CRISE EN KABYLIE
Jusqu’à quand le silence du Président ?
Il est légitime de se poser la question de savoir pourquoi la contestation continue toujours.
La crise en Kabylie n´a que trop duré et sa solution tarde à pointer à l´horizon, en dépit des innombrables atouts et opportunités dont dispose aujourd´hui le pouvoir politique, mais dont il semble faire un piètre usage. Le déficit en communication effarant qui caractérise les dirigeants actuels sur la question et leur gestion bicéphale (sécuritaire et politique), souvent contradictoire, ne font que retarder l´échéance.
Les 117 morts et le millier de blessés de cette plaie béante qu´est devenue la Kabylie aujourd´hui, et dont l´onde de choc a même atteint d´autres régions du pays, ne suffisent-ils donc pas à provoquer un sursaut d´intelligence et de prévision pour éviter le dérapage? D´autant que les mesures annoncées par le premier magistrat du pays, entre autres le remplacement des gendarmes et la délocalisation des brigades de gendarmerie, la constitutionnalisation de tamazight et l´indemnisation des victimes, n´ont pas suffi. Du coup, il est légitime de se poser la question de savoir pourquoi la contestation continue toujours. Chacun y va de son commentaire. D´aucuns diront que les engagements du Président sont torpillés par des forces qui, après avoir consommé leur échec sur le plan politique, tentent de s´accrocher bec et ongles au mouvement en misant sur sa généralisation pour justifier une intervention «salutaire». D´autres iront plus loin, en avançant le complot ourdi impliquant la main étrangère. De ce fait, la grâce amnistiante du Président de la République envers les premiers détenus du mouvement citoyen n´a pas servi à grand-chose. Et le pouvoir «tâtonnant» a vite cédé le pas à la tentation de la solution sécuritaire en jetant en prison d´autres délégués.
Aujourd´hui, la situation est plus grave encore. Le sort des 22 grévistes de la faim, détenus à la prison de Tizi Ouzou, est entre les mains des autorités en charge du dossier. Et si leur état de santé bascule vers l´irréparable, c´est la crédibilité de l´Etat algérien qui en pâtira.

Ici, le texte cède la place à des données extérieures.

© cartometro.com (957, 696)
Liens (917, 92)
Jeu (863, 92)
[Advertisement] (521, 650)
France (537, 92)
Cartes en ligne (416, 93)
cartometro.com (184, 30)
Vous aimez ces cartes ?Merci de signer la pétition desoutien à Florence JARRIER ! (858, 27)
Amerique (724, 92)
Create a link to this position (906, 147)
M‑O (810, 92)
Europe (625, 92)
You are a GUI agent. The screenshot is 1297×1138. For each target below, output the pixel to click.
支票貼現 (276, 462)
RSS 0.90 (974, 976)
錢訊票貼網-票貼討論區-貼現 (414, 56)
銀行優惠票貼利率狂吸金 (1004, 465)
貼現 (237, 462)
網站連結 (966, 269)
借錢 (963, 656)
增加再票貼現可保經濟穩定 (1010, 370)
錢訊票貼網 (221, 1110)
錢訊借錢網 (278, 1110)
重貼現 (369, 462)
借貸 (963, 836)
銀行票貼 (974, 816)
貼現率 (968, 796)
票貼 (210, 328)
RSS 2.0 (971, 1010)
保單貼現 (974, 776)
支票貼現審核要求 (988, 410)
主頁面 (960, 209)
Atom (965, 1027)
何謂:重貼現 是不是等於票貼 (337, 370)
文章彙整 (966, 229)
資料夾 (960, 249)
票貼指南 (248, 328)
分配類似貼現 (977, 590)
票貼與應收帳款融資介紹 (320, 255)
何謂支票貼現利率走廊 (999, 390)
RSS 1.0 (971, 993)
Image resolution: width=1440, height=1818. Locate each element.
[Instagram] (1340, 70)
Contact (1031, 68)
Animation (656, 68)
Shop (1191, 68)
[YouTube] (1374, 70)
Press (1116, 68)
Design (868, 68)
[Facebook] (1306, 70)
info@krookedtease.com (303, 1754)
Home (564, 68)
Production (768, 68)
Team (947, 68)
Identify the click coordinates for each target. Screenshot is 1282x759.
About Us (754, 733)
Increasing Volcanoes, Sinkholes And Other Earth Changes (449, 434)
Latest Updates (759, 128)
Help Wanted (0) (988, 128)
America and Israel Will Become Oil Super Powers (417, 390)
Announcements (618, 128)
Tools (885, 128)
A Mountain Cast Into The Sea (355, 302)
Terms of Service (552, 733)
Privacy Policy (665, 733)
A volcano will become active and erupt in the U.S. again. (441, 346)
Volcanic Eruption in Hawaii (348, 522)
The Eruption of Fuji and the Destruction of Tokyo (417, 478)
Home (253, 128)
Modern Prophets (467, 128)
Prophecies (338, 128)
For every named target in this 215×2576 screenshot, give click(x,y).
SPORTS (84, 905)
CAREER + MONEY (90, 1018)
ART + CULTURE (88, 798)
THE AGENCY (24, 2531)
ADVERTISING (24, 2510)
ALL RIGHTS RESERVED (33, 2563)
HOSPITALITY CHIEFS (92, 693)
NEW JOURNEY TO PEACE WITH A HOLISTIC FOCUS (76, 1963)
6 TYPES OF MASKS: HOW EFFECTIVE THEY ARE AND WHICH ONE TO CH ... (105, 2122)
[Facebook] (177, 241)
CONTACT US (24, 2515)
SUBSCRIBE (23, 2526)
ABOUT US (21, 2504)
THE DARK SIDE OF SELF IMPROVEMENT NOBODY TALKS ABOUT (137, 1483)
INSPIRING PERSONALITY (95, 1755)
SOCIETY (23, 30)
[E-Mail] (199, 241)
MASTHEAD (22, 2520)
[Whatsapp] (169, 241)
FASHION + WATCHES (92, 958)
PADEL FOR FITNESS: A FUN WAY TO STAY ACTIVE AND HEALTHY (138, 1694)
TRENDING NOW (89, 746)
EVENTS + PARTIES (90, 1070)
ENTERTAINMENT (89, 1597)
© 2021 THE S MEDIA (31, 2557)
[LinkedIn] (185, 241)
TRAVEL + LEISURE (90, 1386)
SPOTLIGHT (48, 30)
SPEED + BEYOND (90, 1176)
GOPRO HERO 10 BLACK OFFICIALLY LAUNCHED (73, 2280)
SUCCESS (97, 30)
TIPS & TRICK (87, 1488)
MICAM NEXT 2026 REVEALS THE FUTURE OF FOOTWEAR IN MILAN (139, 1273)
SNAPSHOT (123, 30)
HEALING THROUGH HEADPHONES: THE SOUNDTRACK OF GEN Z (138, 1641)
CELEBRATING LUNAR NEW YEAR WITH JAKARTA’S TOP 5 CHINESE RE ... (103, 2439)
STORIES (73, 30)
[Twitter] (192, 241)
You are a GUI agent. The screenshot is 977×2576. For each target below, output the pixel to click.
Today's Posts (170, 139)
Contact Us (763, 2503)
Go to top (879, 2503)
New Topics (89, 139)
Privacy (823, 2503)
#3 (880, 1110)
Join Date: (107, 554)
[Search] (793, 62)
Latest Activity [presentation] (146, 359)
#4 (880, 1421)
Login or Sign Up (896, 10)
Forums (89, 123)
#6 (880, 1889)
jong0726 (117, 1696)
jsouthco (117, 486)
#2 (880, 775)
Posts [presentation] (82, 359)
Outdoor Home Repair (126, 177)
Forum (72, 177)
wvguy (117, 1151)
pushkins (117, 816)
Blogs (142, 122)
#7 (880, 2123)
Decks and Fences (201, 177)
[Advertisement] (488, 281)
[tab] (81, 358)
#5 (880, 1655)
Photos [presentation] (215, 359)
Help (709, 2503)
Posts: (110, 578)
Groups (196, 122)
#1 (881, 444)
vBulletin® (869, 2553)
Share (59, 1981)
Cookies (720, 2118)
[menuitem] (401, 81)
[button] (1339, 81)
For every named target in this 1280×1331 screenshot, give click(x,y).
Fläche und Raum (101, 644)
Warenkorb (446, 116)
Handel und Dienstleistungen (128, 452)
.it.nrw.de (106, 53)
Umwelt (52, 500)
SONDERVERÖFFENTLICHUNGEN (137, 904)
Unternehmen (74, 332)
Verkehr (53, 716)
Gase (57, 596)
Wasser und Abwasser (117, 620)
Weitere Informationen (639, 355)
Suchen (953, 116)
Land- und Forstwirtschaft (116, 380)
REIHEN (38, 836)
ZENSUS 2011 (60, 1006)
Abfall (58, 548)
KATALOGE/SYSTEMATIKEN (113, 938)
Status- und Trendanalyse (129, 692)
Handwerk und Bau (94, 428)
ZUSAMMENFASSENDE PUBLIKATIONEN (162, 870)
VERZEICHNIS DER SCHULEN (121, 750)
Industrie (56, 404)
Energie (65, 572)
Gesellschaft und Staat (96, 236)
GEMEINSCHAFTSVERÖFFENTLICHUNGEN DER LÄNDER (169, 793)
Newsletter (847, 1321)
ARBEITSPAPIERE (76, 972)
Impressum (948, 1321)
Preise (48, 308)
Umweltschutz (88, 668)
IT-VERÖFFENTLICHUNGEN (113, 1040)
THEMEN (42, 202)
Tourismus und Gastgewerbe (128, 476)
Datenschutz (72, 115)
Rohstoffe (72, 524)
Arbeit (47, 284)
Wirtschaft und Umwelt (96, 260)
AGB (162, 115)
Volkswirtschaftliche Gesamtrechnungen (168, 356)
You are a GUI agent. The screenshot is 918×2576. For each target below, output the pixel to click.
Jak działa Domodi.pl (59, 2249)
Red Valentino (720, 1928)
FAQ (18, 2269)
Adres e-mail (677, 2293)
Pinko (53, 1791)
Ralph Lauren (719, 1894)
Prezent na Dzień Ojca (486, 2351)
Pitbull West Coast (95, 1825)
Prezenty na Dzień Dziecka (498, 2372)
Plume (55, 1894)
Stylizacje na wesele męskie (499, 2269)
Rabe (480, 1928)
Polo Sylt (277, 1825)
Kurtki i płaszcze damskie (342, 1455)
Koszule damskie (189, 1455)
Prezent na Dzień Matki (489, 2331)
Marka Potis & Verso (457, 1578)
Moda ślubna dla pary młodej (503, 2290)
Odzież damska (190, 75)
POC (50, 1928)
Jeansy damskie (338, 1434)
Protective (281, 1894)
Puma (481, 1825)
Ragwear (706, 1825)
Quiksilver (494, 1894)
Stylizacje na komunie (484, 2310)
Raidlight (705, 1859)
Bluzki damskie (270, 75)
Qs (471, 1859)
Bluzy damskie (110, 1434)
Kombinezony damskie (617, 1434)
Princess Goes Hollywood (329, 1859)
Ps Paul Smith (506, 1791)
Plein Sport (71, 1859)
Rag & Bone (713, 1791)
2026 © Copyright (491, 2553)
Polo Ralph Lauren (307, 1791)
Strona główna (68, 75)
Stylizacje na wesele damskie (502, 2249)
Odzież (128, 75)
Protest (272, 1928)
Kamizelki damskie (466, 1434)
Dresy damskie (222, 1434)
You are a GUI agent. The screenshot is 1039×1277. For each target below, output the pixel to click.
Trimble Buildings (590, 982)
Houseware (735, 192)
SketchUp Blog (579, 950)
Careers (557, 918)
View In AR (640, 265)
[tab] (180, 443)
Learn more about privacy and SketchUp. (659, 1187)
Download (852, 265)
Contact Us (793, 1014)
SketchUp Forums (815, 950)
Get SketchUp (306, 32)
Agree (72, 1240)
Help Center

Un pouvoir qui se dit fort de ses institutions élues et de son image de marque qui s´améliore graduellement sur le plan international, notamment par rapport à sa lutte contre le terrorisme, peut-il se permettre le luxe de gâcher une telle opportunité pour mettre un terme à ce climat de rébellion qui règne dans une partie du territoire national? La question mérite d´être posée. Le chef de l´Etat n´a-t-il pas le droit, au nom de l´intérêt suprême du pays et du salut de toute une population blasée par cette situation de «ni guerre ni paix», de prendre de court des apprentis sorciers qui attisent le feu, et user de ses prérogatives constitutionnelles pour élargir des détenus du mouvement et prendre en charge les revendications non encore satisfaites de la plate-forme d´El-Kseur.
Peut-on occulter le fait que la région accumule un retard préjudiciable au pays sur le plan économique?
De plus, quel que soit le poids des charges que l´appareil judiciaire peut retenir à l´encontre des détenus incarcérés, le spectre de la fascisation guette le mouvement et les maîtres à penser de cette mouvance ne sont pas ceux que le pouvoir voue aux gémonies.
Les partisans de la politique de la terre brûlée sont ailleurs et il est du devoir des décideurs d´user de la franchise nécessaire pour satisfaire une revendication légitime et la soustraire aux calculs politciens.